Por eso, un jefe de Estado puede pasar de ser un día Presidente del empleo a Presidente de la salud, a la mañana siguiente, con un prolongado intervalo de combatiente militar por la legalidad; defensor de la familia o cualquier otra cosa. La anhelada hipnosis del mantra cotidiano (el discurso diario con el cual quienes gobiernan desde los medios) obligue a insistir aún contra de las evidencias.

En ese empeño, el presidente Felipe Calderón ha metido en la olla del potaje a sus principales colaboradores políticos: el secretario de Gobernación, Fernando Gómez Mont (un caballero de magna elocuencia a veces vacía) y a César Nava, presidente del PAN, quien en sus mejores momentos intenta convertirse en un aprendiz de dinamitero, a quien con frecuencia le estallan los petardos en las manos, como le ocurrió la semana pasada con sus penitencias radiofónicas y su ridículo bailongo discursivo entre la mentira probada y su actitud casi heroica de guardar el honor de la confidencialidad.

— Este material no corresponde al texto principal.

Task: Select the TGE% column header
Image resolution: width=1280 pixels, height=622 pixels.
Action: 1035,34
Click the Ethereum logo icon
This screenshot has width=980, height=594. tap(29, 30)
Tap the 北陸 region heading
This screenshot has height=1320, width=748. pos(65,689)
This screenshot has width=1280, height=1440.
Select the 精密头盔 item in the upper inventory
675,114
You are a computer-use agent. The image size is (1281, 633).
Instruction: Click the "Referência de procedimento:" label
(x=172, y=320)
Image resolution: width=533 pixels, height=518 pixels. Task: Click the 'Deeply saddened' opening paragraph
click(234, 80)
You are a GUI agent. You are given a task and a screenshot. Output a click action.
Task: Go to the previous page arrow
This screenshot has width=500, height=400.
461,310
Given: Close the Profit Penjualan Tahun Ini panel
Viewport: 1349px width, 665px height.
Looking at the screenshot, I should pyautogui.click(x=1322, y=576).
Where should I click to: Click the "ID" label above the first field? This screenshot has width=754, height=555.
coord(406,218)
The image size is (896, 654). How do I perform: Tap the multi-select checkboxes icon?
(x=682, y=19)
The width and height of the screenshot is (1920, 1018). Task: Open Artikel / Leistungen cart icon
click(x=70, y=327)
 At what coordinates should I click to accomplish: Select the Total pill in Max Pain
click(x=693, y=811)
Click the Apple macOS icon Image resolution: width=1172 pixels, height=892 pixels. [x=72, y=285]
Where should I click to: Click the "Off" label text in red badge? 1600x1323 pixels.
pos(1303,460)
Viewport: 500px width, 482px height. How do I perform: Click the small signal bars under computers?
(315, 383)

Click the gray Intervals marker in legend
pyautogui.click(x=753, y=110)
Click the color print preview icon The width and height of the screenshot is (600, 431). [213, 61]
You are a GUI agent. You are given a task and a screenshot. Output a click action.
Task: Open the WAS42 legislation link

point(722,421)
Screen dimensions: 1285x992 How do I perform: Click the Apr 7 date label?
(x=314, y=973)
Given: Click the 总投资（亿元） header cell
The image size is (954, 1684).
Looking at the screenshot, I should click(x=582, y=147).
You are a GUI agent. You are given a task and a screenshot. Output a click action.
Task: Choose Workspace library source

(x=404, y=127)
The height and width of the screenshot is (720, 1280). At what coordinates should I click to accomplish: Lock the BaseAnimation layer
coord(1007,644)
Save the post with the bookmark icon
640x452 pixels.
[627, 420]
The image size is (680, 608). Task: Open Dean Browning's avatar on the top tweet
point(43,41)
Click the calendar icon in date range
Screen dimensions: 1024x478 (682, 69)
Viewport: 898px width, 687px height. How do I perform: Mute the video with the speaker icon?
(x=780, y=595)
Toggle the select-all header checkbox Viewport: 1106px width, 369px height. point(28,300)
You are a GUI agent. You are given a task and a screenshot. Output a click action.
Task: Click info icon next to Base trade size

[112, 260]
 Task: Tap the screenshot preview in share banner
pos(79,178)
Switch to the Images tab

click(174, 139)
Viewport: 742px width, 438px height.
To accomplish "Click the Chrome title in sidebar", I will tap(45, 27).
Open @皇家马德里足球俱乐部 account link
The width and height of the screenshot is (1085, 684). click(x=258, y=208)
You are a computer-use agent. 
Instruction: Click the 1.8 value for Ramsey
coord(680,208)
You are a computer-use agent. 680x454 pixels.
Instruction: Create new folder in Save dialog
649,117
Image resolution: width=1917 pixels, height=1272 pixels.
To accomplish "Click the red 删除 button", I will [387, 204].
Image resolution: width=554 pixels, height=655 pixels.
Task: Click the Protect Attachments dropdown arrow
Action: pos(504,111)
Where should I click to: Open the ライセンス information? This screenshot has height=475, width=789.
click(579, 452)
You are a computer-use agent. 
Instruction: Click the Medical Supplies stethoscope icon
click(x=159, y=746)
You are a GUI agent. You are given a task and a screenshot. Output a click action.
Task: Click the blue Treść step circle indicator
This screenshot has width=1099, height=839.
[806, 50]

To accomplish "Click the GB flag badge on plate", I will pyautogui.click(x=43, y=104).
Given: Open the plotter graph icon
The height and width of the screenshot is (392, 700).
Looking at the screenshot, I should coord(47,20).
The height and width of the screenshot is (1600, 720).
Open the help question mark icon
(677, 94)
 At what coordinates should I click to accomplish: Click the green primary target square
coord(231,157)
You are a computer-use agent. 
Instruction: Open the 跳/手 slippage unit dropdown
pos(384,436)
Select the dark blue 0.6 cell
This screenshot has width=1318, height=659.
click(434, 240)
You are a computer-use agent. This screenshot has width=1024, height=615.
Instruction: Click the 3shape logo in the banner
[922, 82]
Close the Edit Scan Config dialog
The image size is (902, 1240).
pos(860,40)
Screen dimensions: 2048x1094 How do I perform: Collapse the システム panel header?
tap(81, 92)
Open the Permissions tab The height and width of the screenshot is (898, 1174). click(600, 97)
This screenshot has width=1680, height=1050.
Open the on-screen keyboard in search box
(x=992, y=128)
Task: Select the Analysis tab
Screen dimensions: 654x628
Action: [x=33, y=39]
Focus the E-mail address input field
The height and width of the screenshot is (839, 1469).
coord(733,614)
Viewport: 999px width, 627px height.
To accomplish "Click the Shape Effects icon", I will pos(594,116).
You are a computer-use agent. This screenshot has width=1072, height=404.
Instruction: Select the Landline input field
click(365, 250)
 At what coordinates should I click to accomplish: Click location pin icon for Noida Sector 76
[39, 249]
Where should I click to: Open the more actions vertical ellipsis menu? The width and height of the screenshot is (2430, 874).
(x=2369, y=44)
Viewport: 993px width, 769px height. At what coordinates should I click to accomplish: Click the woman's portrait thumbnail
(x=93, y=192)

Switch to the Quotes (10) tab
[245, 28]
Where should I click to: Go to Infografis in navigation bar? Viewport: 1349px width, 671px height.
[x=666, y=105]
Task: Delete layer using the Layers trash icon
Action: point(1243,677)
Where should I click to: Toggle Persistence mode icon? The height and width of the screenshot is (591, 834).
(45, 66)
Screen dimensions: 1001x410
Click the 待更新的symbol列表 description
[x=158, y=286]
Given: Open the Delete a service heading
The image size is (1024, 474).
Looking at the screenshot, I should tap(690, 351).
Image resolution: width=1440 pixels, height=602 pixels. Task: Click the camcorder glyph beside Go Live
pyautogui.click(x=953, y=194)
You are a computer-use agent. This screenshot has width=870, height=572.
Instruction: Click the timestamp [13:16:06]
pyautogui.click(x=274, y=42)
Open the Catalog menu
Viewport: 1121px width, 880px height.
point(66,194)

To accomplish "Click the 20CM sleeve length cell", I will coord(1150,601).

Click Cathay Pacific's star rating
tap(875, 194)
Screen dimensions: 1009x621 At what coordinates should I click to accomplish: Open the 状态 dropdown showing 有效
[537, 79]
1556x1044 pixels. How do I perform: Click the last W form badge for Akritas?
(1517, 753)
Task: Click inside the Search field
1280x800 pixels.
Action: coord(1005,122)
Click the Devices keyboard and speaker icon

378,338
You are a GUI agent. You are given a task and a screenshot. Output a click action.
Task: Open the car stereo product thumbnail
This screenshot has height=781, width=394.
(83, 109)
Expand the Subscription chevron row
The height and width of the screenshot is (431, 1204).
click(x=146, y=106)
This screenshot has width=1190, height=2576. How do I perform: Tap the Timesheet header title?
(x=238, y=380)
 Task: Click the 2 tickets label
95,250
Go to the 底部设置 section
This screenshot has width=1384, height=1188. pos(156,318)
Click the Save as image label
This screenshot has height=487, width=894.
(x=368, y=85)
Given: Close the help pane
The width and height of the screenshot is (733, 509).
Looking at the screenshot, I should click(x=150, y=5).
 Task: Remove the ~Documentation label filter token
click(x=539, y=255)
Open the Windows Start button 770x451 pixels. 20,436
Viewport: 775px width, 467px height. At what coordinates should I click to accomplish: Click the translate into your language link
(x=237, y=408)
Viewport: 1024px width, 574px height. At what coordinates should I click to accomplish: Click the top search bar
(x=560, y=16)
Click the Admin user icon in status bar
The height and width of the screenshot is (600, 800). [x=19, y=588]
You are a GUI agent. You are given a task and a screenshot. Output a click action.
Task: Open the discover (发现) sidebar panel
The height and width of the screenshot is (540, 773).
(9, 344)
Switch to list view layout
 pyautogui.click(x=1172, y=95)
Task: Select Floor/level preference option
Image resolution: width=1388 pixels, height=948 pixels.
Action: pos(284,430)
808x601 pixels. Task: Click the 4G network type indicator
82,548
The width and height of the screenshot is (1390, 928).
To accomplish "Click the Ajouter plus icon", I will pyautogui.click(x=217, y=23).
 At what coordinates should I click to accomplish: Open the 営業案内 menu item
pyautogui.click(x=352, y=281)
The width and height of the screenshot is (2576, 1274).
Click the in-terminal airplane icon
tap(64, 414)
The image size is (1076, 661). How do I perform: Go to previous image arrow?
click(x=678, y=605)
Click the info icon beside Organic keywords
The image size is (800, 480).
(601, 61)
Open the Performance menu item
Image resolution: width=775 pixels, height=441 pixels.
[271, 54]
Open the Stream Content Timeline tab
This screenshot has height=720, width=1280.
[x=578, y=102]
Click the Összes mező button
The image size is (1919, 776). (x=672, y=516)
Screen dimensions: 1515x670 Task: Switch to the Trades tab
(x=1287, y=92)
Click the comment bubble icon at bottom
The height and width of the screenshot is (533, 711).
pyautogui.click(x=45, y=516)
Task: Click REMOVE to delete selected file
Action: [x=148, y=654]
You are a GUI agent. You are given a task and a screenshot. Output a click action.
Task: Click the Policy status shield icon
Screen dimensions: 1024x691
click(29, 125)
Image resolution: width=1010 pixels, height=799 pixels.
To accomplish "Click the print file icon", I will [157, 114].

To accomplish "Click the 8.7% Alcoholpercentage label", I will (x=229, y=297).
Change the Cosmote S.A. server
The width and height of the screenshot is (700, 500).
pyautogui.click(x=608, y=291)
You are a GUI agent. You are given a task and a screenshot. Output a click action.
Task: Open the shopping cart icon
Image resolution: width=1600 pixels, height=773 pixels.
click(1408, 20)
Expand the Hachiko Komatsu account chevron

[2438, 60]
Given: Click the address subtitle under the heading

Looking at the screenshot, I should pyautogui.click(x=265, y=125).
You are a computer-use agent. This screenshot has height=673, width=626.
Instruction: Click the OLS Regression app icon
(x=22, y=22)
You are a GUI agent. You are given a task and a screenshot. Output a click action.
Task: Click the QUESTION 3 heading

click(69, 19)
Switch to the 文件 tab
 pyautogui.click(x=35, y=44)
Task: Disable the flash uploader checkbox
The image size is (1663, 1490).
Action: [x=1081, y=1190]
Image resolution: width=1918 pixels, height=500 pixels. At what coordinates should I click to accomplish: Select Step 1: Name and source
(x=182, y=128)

—¿Cuál confidencialidad si todo México sabía sus desfiguros?

Pero el problema consiste en la terquedad de meter triángulos en los espacios cuadrados. Como los niños en las pruebas para medir la inteligencia y la coordinación: no distinguen entren el círculo y el rombo. Lo quieren meter todo siempre en la misma definición y no siempre se puede. Y aunque se pueda, a la larga no funciona.

Hoy todos viven en el camelo de la llamada “construcción de acuerdos” en el nombre de los cuales (a veces ni siquiera durables) son capaces de poner a la progenitora en venta.

De acuerdo con ellos, el primer “constructor” de este tipo debe haber sido Judas Iscariote. Llegó un acuerdo. Me das treinta monedas y te entrego al maestro.

Solo así se comprende un mensaje del presidente del PRI en Tlaxcala, Ubaldo Velazco, quien ha dicho lleno de satisfacción democrática por un posible acuerdo con el Partido de la Revolución Democrática:

“Queremos llegar coludidos y sacar al gobierno panista…”.

Ya podría Mariano González Zarur, a quien muchos señalan como posible beneficiario de esa alianza (no colusión; coalición, en todo caso) comprarle al pobre presidente del partido, ex empleado suyo en el Senado, para más señas, siquiera un pequeño diccionario ilustrado.